Clean Water Act rule changes worry Roaring Fork Valley ranchers |

Clean Water Act rule changes worry Roaring Fork Valley ranchers


BASALT ­— New rules meant to clarify the types of waterways protected under the federal Clean Water Act and create more certainty for agricultural water users could leave things as ambiguous as ever, area ranchers told a leading official from the Environmental Protection Agency on Wednesday.

“I think this just muddies the waters and does not make it more clear,” Carbondale-area rancher Bill McKee said during a presentation by EPA water-programs officials, including Nancy Stoner, the agency’s acting assistant administrator.
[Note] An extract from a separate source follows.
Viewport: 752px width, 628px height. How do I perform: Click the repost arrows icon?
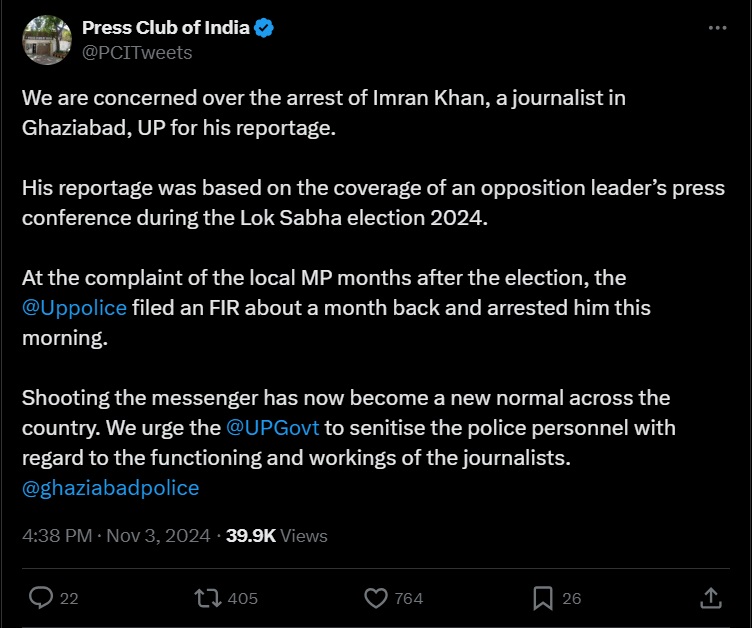(x=208, y=598)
Stoner is helping to oversee a rewrite of rules governing protected waters under the landmark 1972 law aimed at cleaning up the nation’s rivers, lakes and streams.

“There are a lot of maybes in here, and that’s what has us guarded,” said McKee, who runs a ranch where Thompson Creek meets the Crystal River about six miles south of Carbondale.

“These are the places where lawyers make a fortune,” he said of rules and definitions that could still be left open to interpretation.

Tom Harrington, who ranches west of Carbondale, agreed.

“We do fear the ambiguity in this,” he said following the meeting. “Our irrigation ditch is the lifeblood of the ranch, and we need to be able to clean it and maintain it and do repairs when needed.”

Sometimes those decisions need to be made on the spot and can’t wait for a lengthy permitting process, Harrington and McKee said.

Irrigation systems typically found in the Rocky Mountains, where water is shared by multiple ranchers and other users to irrigate fields, and even golf courses and lawns, via ditches that eventually return water to the river system, seem to qualify as protected waters by the revised definitions under review by the EPA and the Army Corps of Engineers, Harrington and McKee said.

But Stoner said the new rules are intended to preserve existing agricultural exemptions and even make it easier for ranchers to carry out certain types of conservation practices such as building stream crossings for livestock or making wetland or riparian enhancements without a permit.

“The goal is to make it as clear as we can which waters are protected and to make it easy to figure out if you are complying,” she said during the meeting, held at the El Jebel firehouse.

Stoner was invited by the nonprofit Roaring Fork Conservancy to speak on the proposed rule changes with ranchers and other area water users and government officials.

Earlier that morning, she took part in a tour of some of the organization’s watershed projects on the Fryingpan River. Joining Stoner for the visit were Karen Hamilton, a supervisor in the EPA’s regional office in Denver, and EPA Stream Biologist Julia McCarthy, who also works in the Denver office.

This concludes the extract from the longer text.